Y ahí está la clave, no vamos a reaccionar como parece que espontáneamente tendríamos que hacerlo sino que como nos dirá hoy tenemos que ser capaces de poner la otra mejilla, tenemos que ser capaces de despojarnos de nuestro manto para compartirlo con aquel que nos lo quiere quitar, tenemos que ser capaces de prestar no porque luego nos lo vayan a devolver y con intereses sino sabiendo que no podrán nunca hacerlo porque no tienen con qué, tenemos que ser capaces no solo de poner buena cara cuando nos insulten sino también de rezar por esas personas pidiendo a Dios lo mejor para ellas. No es tarea fácil porque no es lo que espontáneamente haríamos, porque el cuerpo nos lo pide como solemos decir. Seremos dichosos y felices, nos decía la bienaventuranza cuando seamos así maltratados.

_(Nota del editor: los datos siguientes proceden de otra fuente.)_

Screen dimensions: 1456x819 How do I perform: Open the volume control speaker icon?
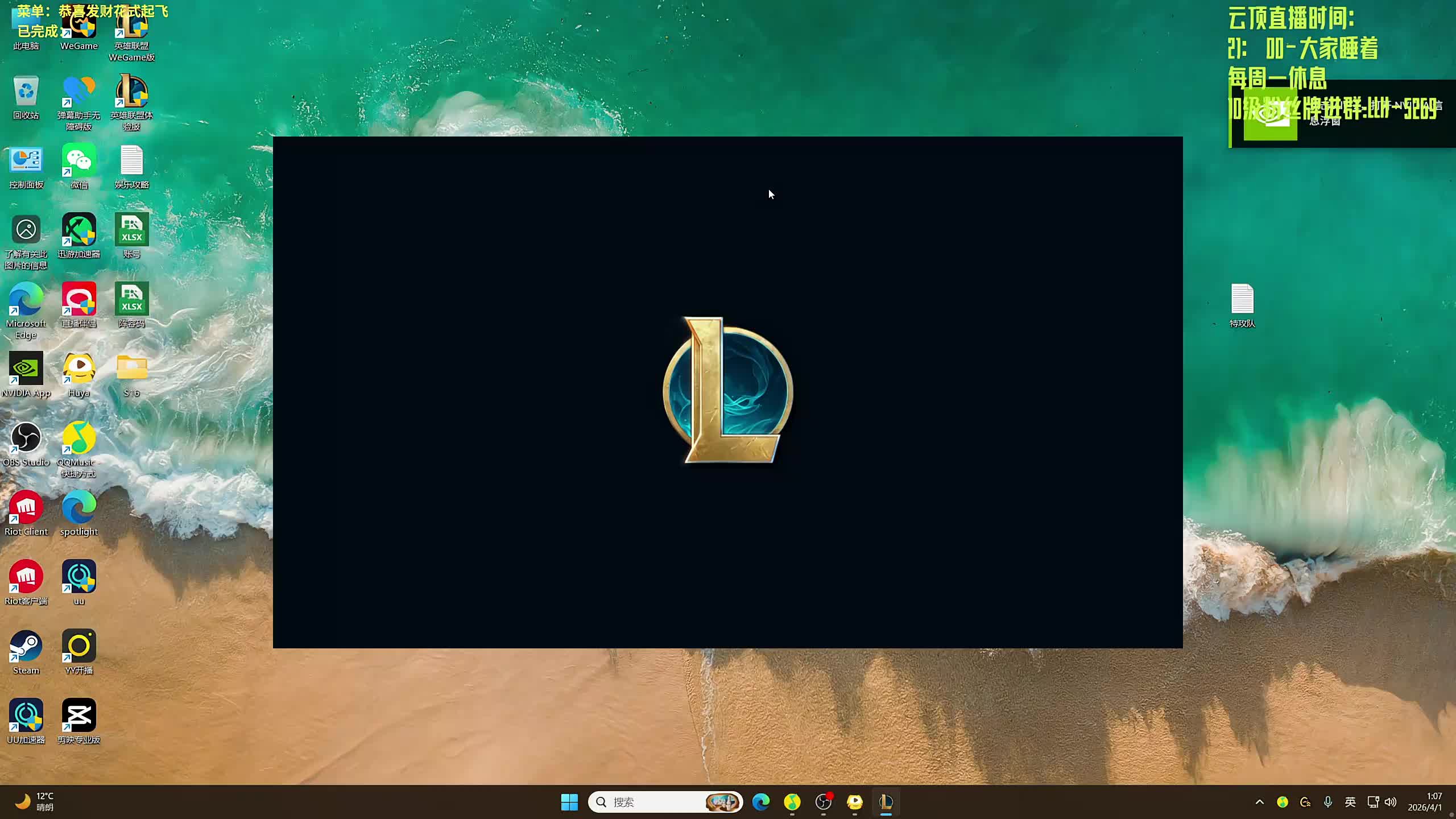(x=1391, y=802)
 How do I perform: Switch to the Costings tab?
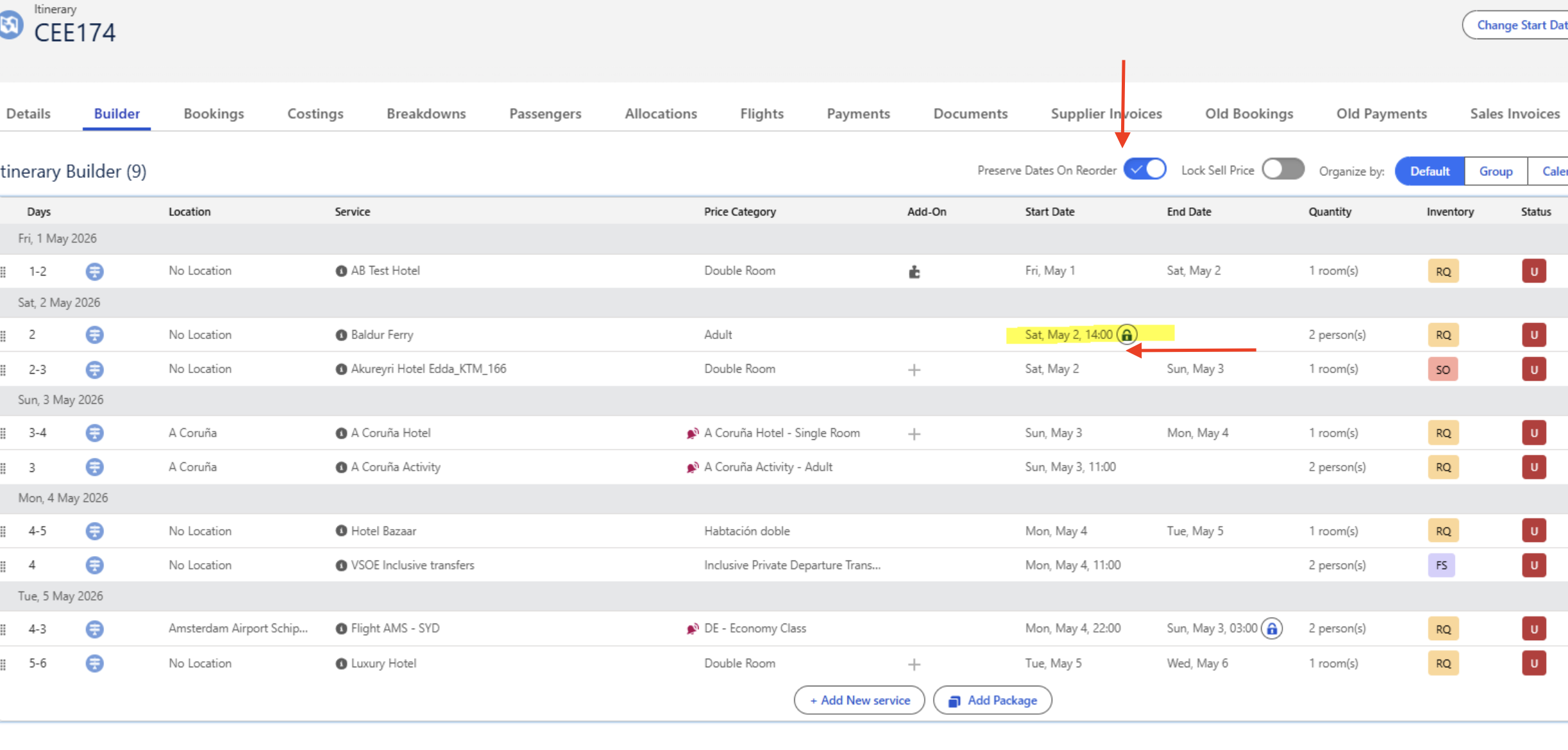pyautogui.click(x=315, y=114)
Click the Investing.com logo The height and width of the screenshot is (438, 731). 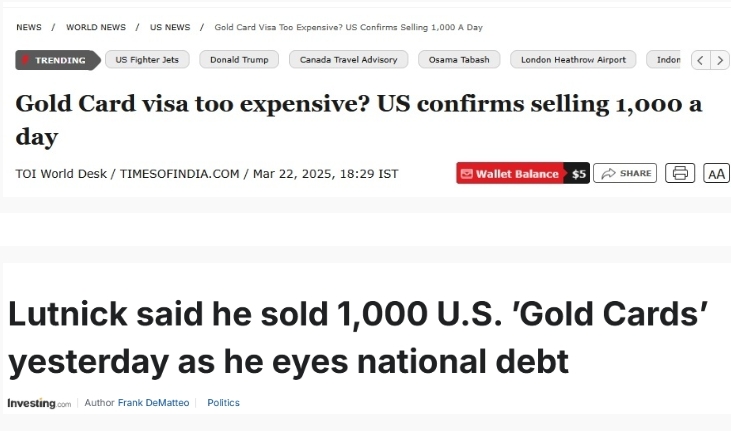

Es que la honda en la que nosotros entramos es otra. Nuestra sintonía tiene que ser la del amor; y cuando suena la sintonía del amor de Dios sonará para todos, porque en ese amor nadie se puede sentir excluido. Veamos el camino de Jesús porque es el rostro misericordioso de Dios nuestro Padre que ha sido ha querido encarnarse para estar en medio de nosotros.
¿Quiénes lo rodean porque realmente están comenzando a sentirse amados de verdad? Los pobres y los humildes, los que son sencillos y quieren ser limpios de corazón, los que sienten por otra parte los peores tormentos del corazón porque no solo por si mismos se sienten pecadores sino porque además son los despreciados de todos los que se consideran puros; acoge a la mujer pecadora y se siente a la mesa con los pecadores; le echarán en cara que acoge y come con los publicanos, pero también se ha sentado a la mesa de los fariseos que tienen aun más duro el corazón; en el camino de la cruz se dejará consolar hasta dejarse limpiar el rostro como un día en camino a la casa de Jairo dejará que una mujer impura toque su manto para ser curada; permitirá que lo crucifiquen entre dos ladrones porque está dispuesto a abrirle las puertas del paraíso aquella misma tarde tan pronto sienta el arrepentimiento en su corazón; mientras lo están cosiendo al madero todavía tendrá una súplica de perdón para quienes lo están haciendo disculpándolos incluso porque no saben lo que hacen.
¿Nos extraña, pues, que nos pida que amemos a nuestros enemigos y recemos por quienes nos afligen? El sol que brilla en lo alto y que a partir de su muerte en la cruz va a tener un nuevo resplandor lo hace sobre buenos y malos, sobre justos e injustos, ¿quiénes somos nosotros para ir poniendo sombrillas a nuestro paso para que no llegue nuestro amor también a todos? No es necesario decir mucho más sino escuchar directamente las palabras del evangelio.